> [Supplied text]:
= = =
Question

A particle moves under the action of a variable force \(F = (3x^2 - 2x + 5)\) in Newtons from \(x = 0\) to \(x = 2\) meters. The work done by the force is:

• A. \(10 \text{ J}\)
• B. \(12 \text{ J}\)
• C. \(14 \text{ J}\)
• D. \(16 \text{ J}\)

Hint:

For variable force calculations, look closely at the lower limit. If the lower limit is \(0\) and the expression is a simple polynomial, the entire lower limit evaluation becomes \(0\), saving you time during exams.

Answer 1

The Correct Option is C

Concept: When a force varies with position \(x\), the work done (\(W\)) cannot be computed using simple multiplication (\(F \cdot d\)). Instead, it must be determined by integrating the force function over the interval of displacement: \[ W = \int_{x_i}^{x_f} F \, dx \] We will apply standard polynomial integration rules: \(\int x^n \, dx = \frac{x^{n+1}}{n+1}\) and \(\int k \, dx = kx\). Step 1: Setting up the definite integral with the given limits.
= = =
> [Supplied data]:
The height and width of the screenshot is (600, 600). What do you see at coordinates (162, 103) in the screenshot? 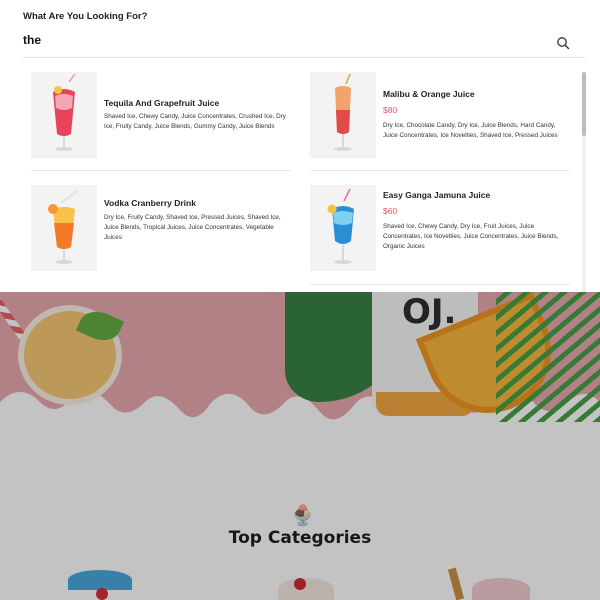
I see `result-title: Tequila And Grapefruit Juice` at bounding box center [162, 103].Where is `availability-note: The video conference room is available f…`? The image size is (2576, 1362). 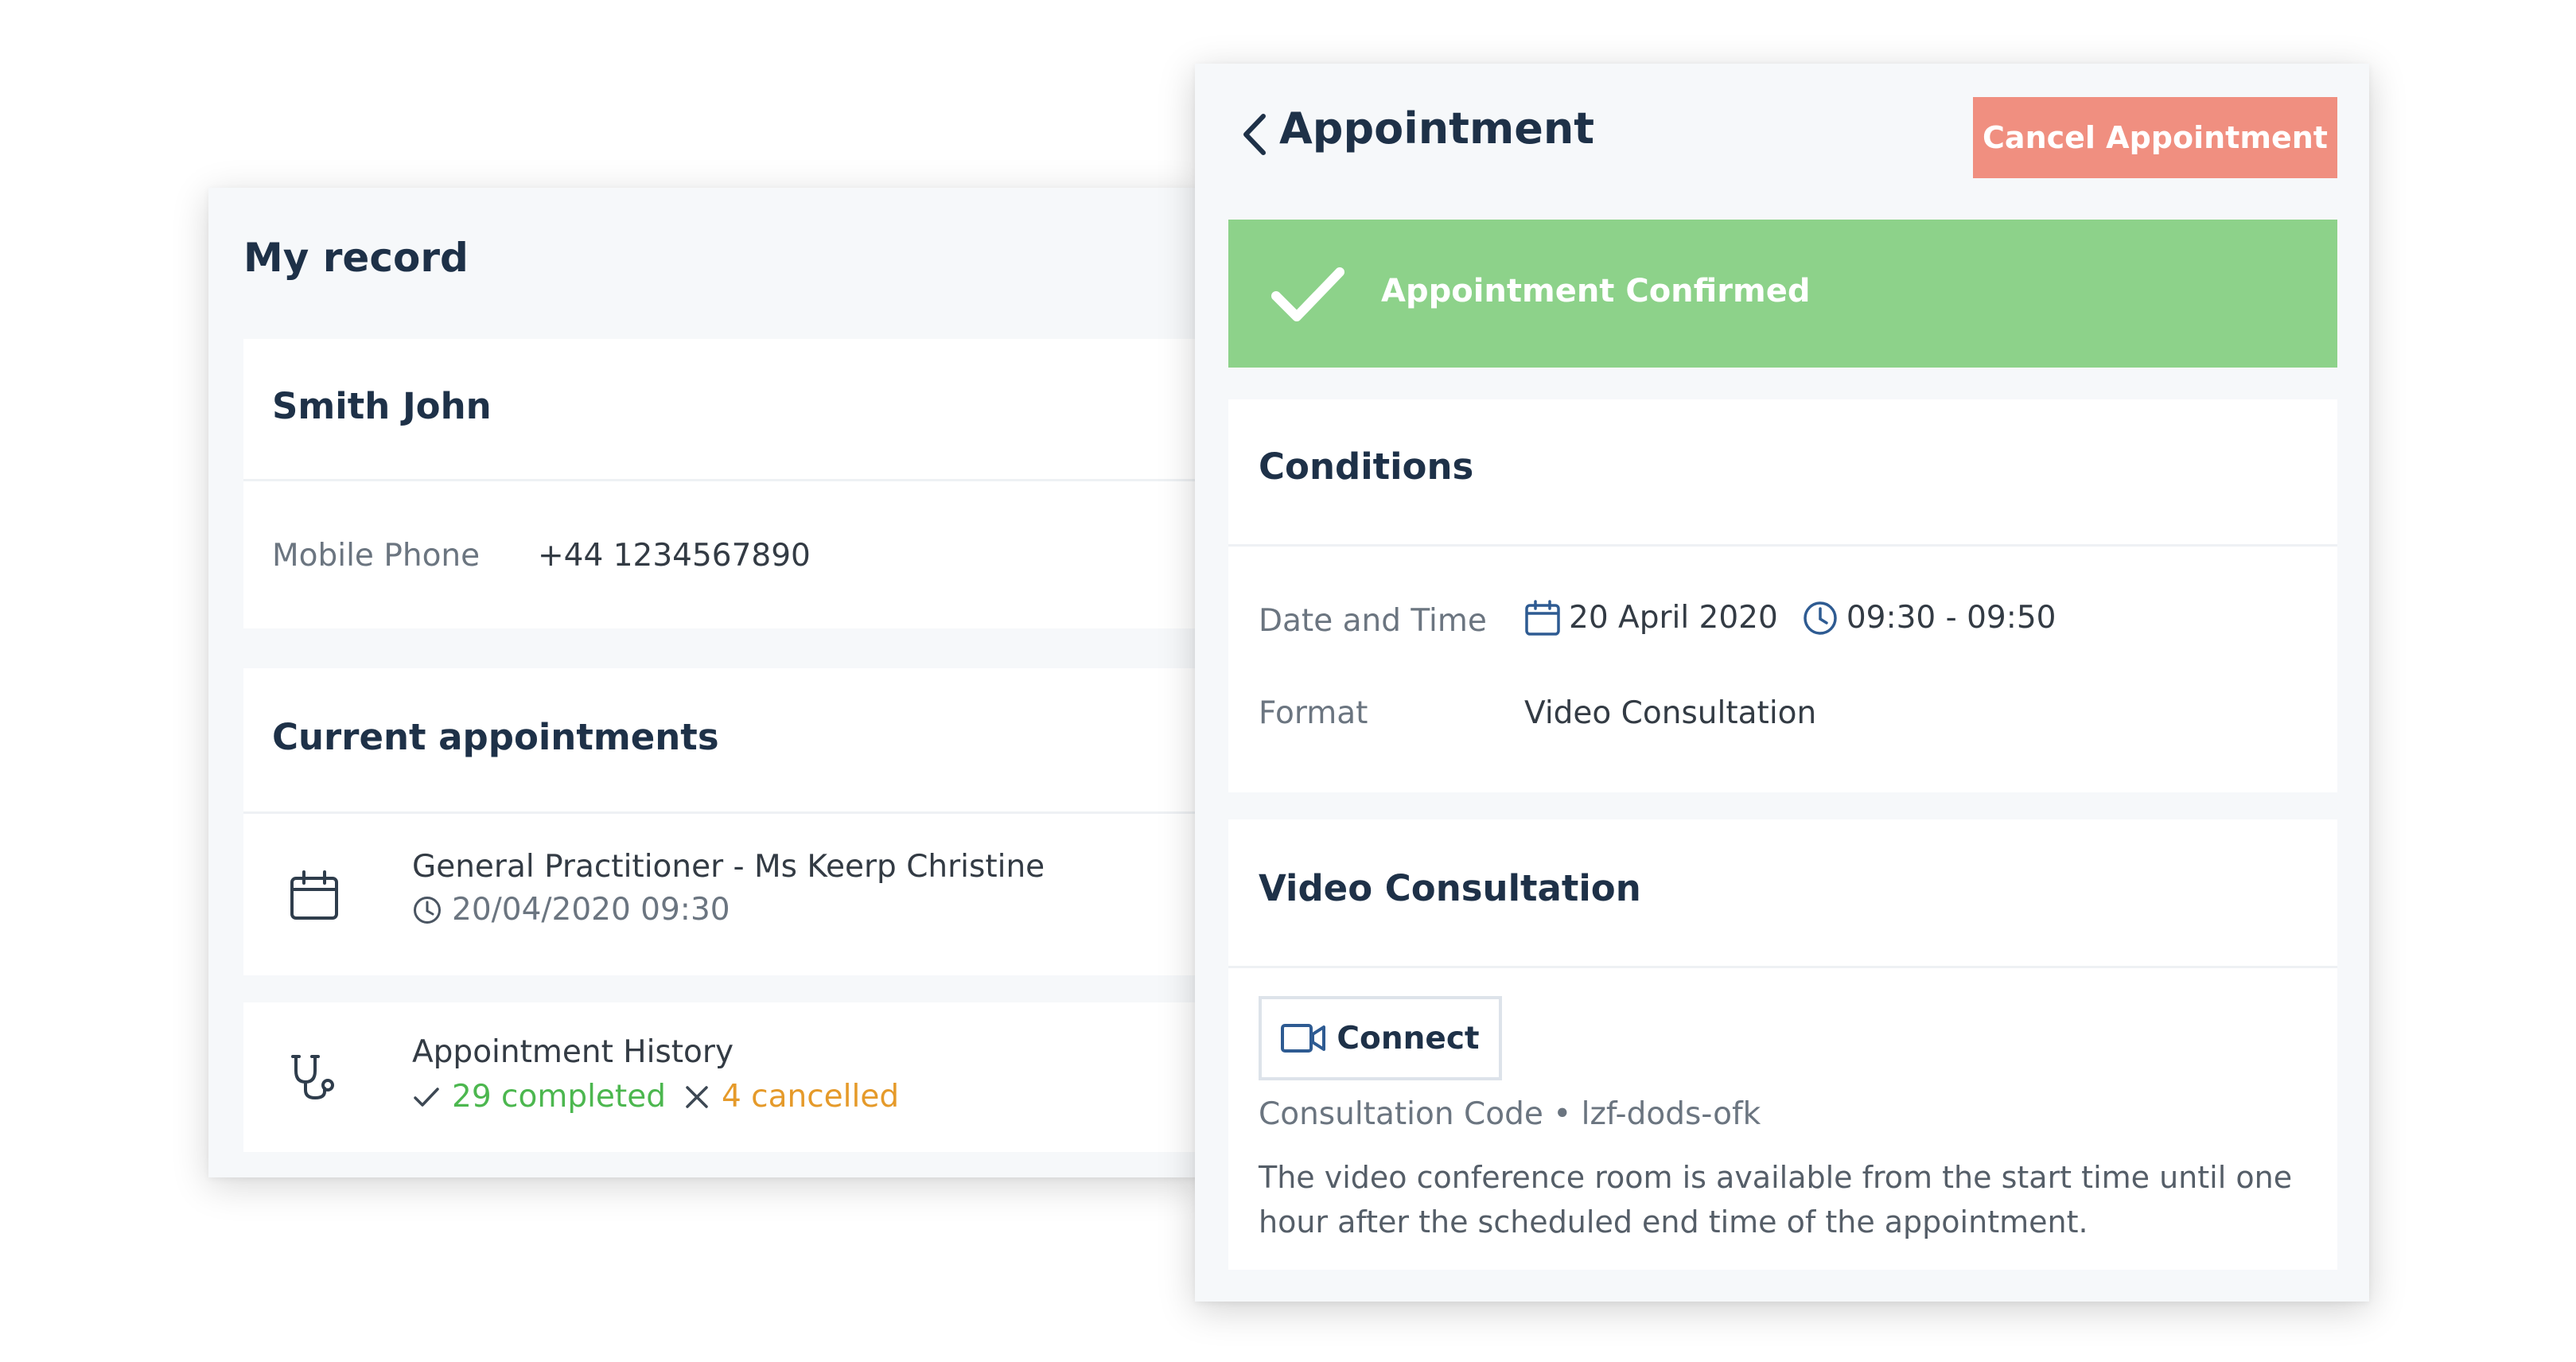 availability-note: The video conference room is available f… is located at coordinates (1776, 1200).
= = =
> [Exercise goal]: Pick up the variable-force work solution after its final sentence and write what comes next. None of the data matters here.

> [Answer below]:
The particle moves from the initial position \(x_i = 0\) to the final position \(x_f = 2\). Substituting the force function \(F = 3x^2 - 2x + 5\): \[ W = \int_{0}^{2} (3x^2 - 2x + 5) \, dx \]

Step 2: Integrating the expression term by term.
\[ W = \left[ 3\left(\frac{x^3}{3}\right) - 2\left(\frac{x^2}{2}\right) + 5x \right]_{0}^{2} \] Simplifying the coefficients: \[ W = \left[ x^3 - x^2 + 5x \right]_{0}^{2} \]

Step 3: Substituting the upper and lower limits.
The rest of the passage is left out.